**Dependency constraints:**
To work around incompatibilities in our TensorFlow dependencies, GPflow 2.1.0 has the following new version requirements (1522, 1537, 1551): `tensorflow<2.3`, `tensorflow_probability>=0.10.1,<0.11`, `cloudpickle==1.3.0`.
**We have restored compatibility with TensorFlow 2.3 and tensorflow_probability>=0.11 in the GPflow 2.1.1 patch release.**
Key improvements
- `gpflow.Parameter` finally plays well with TensorFlow's saving; instead of pretending to be a `tf.Variable`, we're now building on top of `tfp.util.TransformedVariable` (1518) - *see backwards incompatibilities below*
- Gauss-Hermite quadrature code was heavily refactored. The old function `gpflow.quadrature.ndiagquad` has been replaced by the `gpflow.quadrature.NDiagGHQuadrature` class - we strongly recommend upgrading (note that the dimensions of quadrature points have been moved from the end to the start for better broadcasting); `ndiagquad` will eventually be deprecated (1505, 1542).
Minor changes
- Add `base_conditional_with_lm` function that gets passed cholesky(K) instead of computing it explicitly (1528)
- Update to use stock rather than custom Docker image for CI (1545)
- Check dependency versions are valid on CI (1536)
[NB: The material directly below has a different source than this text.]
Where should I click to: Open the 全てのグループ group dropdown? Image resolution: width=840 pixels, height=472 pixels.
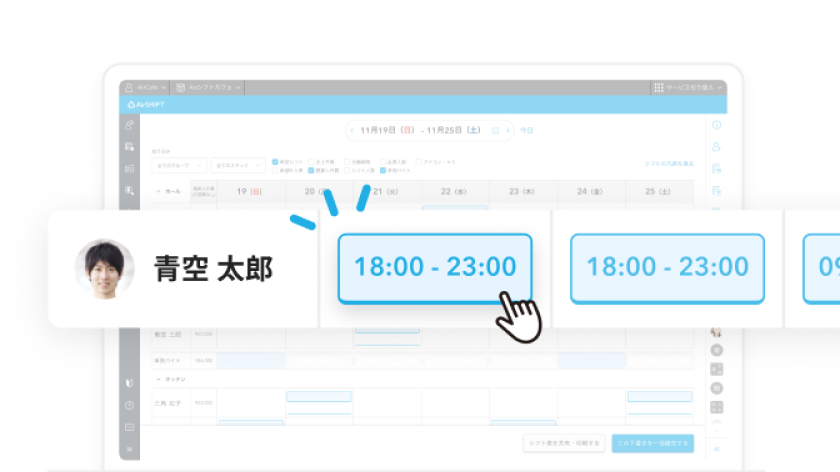tap(180, 165)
- Docs: Readme updated to include new project that is using GPflow (1530)
Bug Fixes
- Restore pytest-xdist compatibility for parallelizing local tests (1541)
- Fix for quadrature failure mode when autograph was set to False (1548)
- Fix formatting in docs (intro.md) and restore link removed by 1498 (1520)
- Fix bug in varying_noise notebook (1526)
- Fix: separate_independent_conditional now correctly handles `q_sqrt=None`. (1533)
Backwards incompatibilities
* `gpflow.Parameter` is no longer pretending to be a `tf.Variable`, but instead subclasses tensorflow_probability's `TransformedVariable`. Several of the Variable-specific attributes/methods disappeared. Specifically, if you had previously called a Parameter's `value()` or `read_value()` methods, you should simply remove these.